J.-P. D. : Difficile de me prononcer sur les écrits à venir. Je ne travaille pas de nouveaux poèmes depuis la parution du dernier recueil. Je tourne en rond. J’ouvre et ferme des dossiers dans mon ordinateur. Je fouille, à la recherche d’un poème oublié, qui viendra m’allumer. Je dois dire que c’est de plus en plus en mouvement que le poème se précise. Comme si je devais m’éloigner, jouer à l’innocent, feindre je ne sais quelle occupation, m’arranger pour détourner l’attention de la personne qui m’observe, cette personne étant moi. Me fuir. Et j’ai parfois le sentiment que je vais me tourner vers la fiction, si j’en trouve le souffle. Pour me distancer de l’autobiographie, quand même assez présente dans mes poèmes. Ce qui est une illusion bien sûr, tout écrit étant en grande partie autobiographique. La question demeure : comment me suis-je rendu jusqu’ici ?
Jean-Philippe Dupuis a publié :
Les yeux d’un animal au repos, Le lézard amoureux, Montréal, 2023, 78 p.
Langue maternelle, Le lézard amoureux, Montréal, 2014, 51 p.
Table de nuit, Triptyque, Montréal, 2004, 72 p.
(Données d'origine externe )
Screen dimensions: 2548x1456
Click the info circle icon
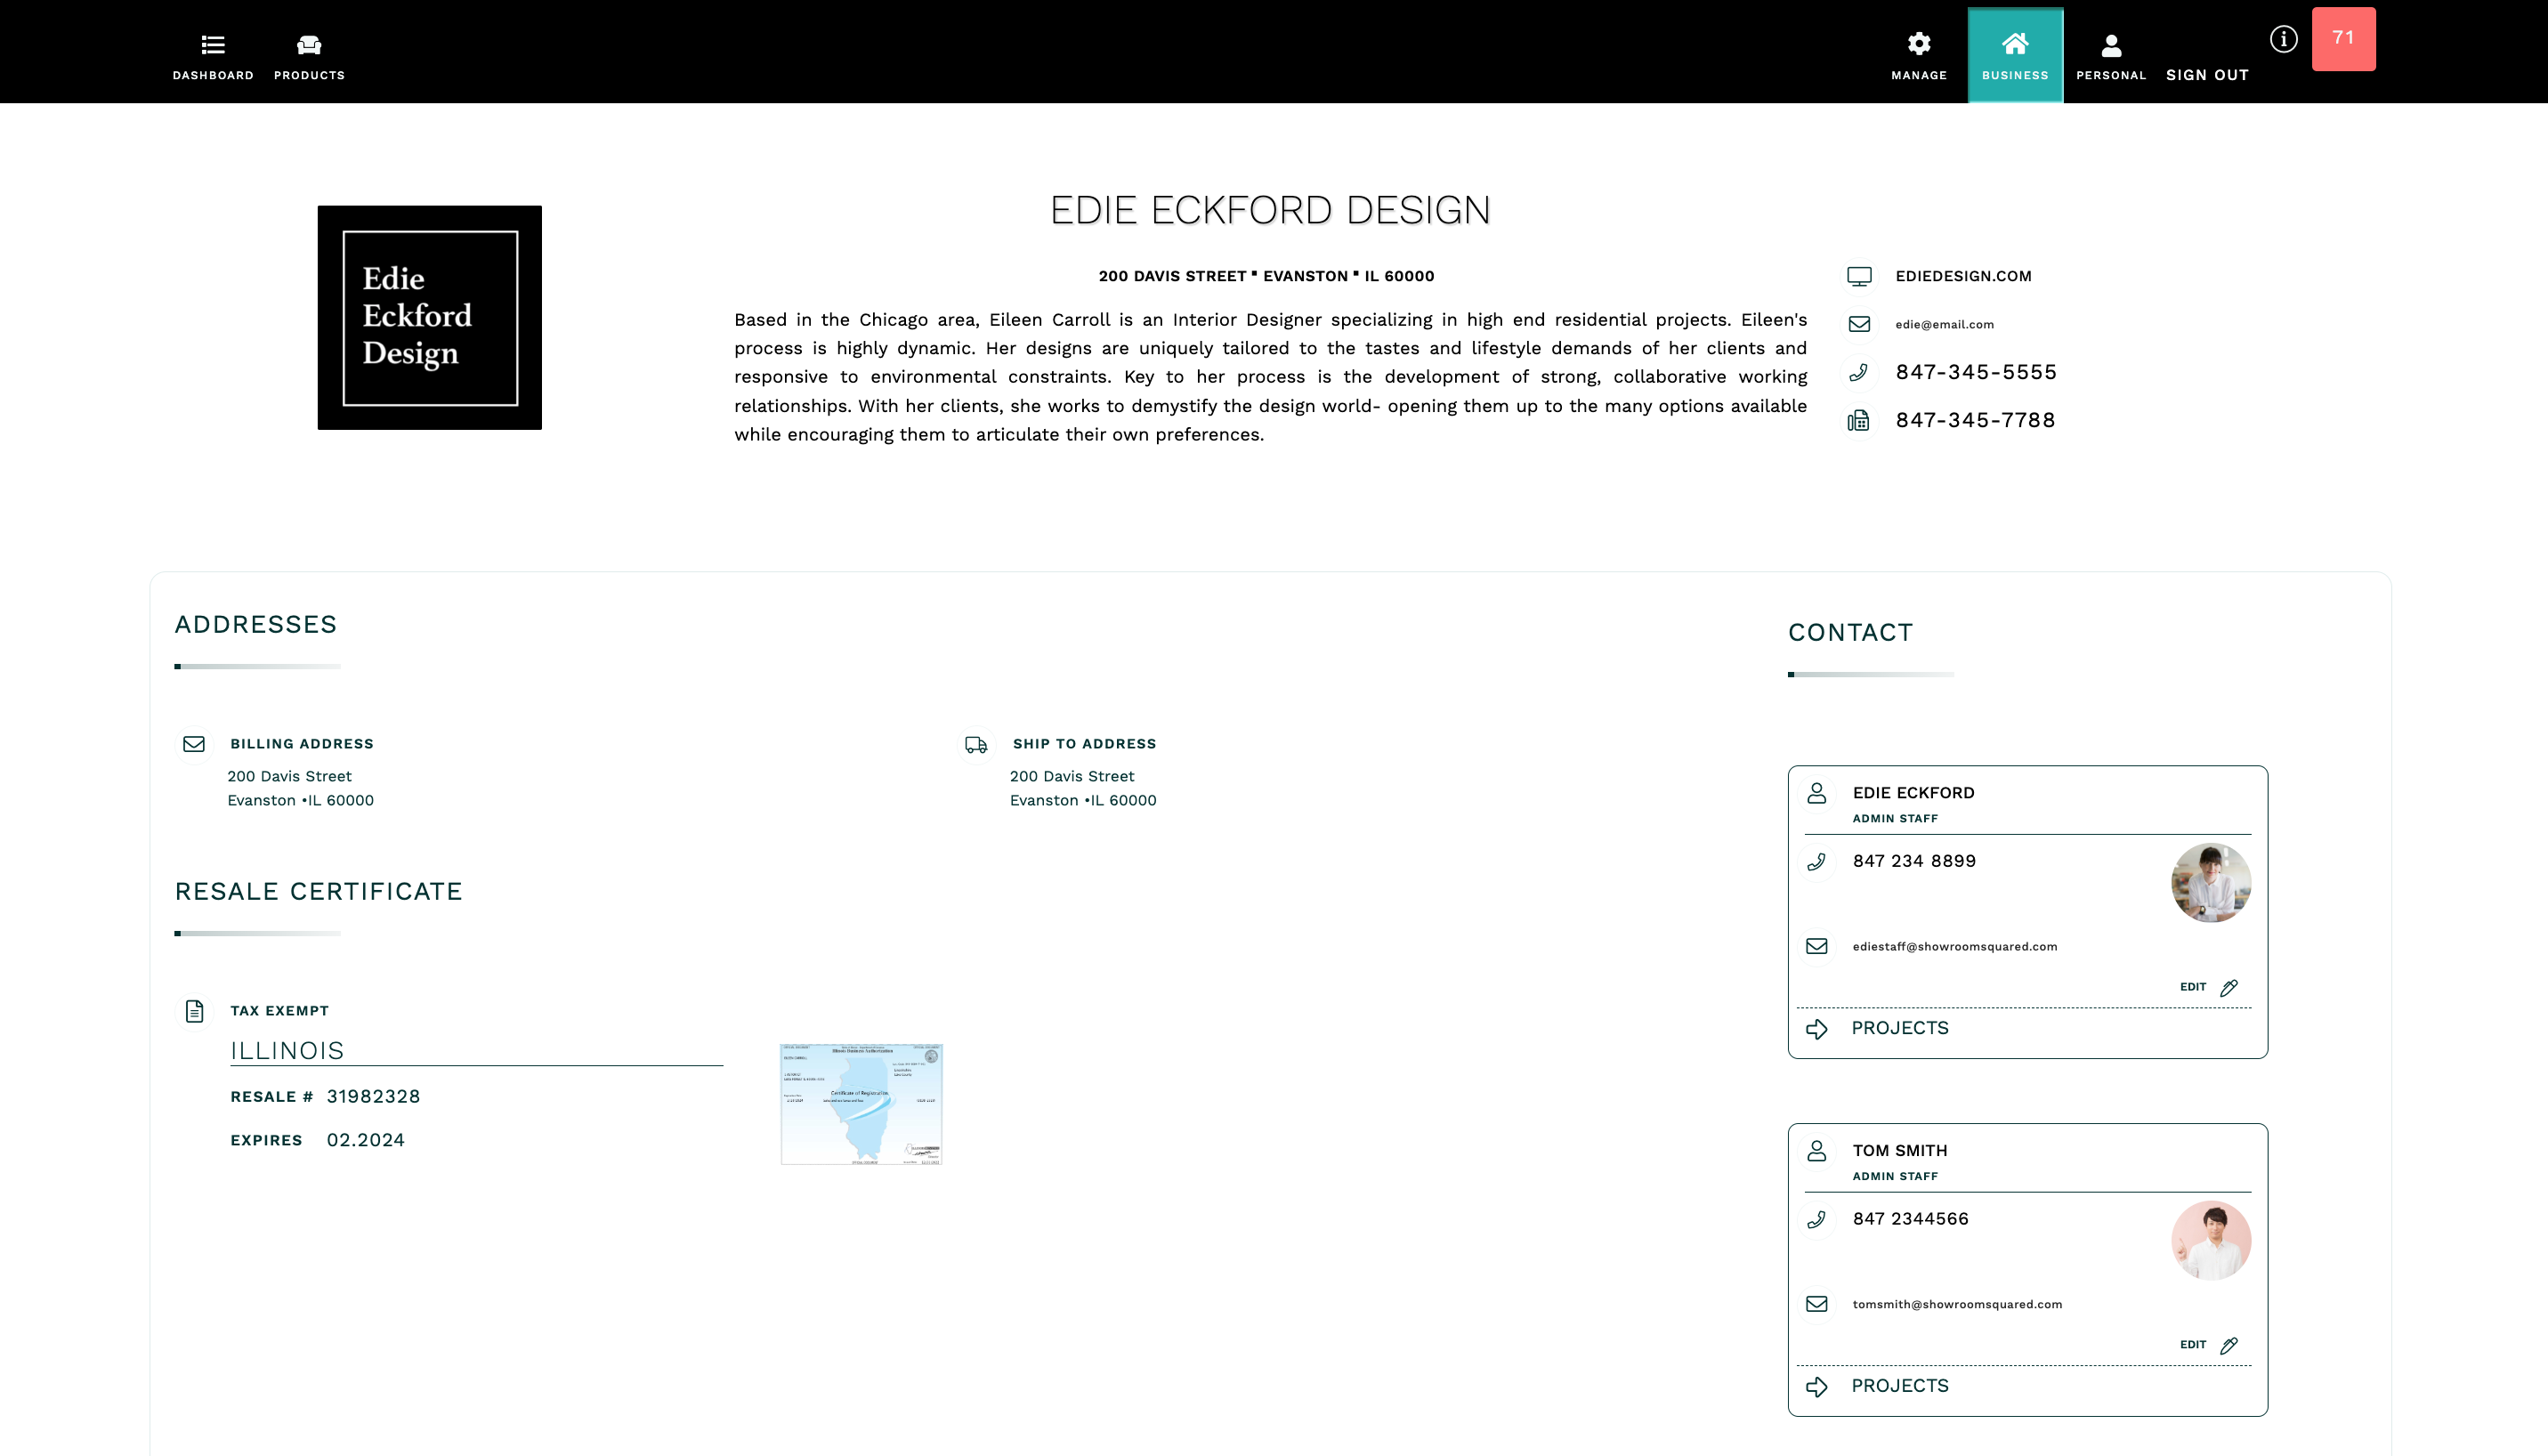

Attachement, Triptyque, Montréal, 1999, 76 p.
EXTRAITS
ma voisine à l’automne dans sa cour arrière
a brûlé dans un baril ses cahiers d’adolescence
des flocons noirs de papier montaient avec la boucane
pour retomber ailleurs en papillons calmes
je voyais dans ses yeux les agrafes rouges
sur le point de fondre en larmes
Les yeux d’un animal au repos, p. 9.
Retrouvé dans une boîte à gants
Le premier vers d’un poème à venir
Sur l’emballage d’une ampoule longue vie
Langue maternelle, p. 5.
dans ta voix se mêlent des temps incomplets
lourds comme des poches de linge
Les yeux d’un animal au repos, p. 8.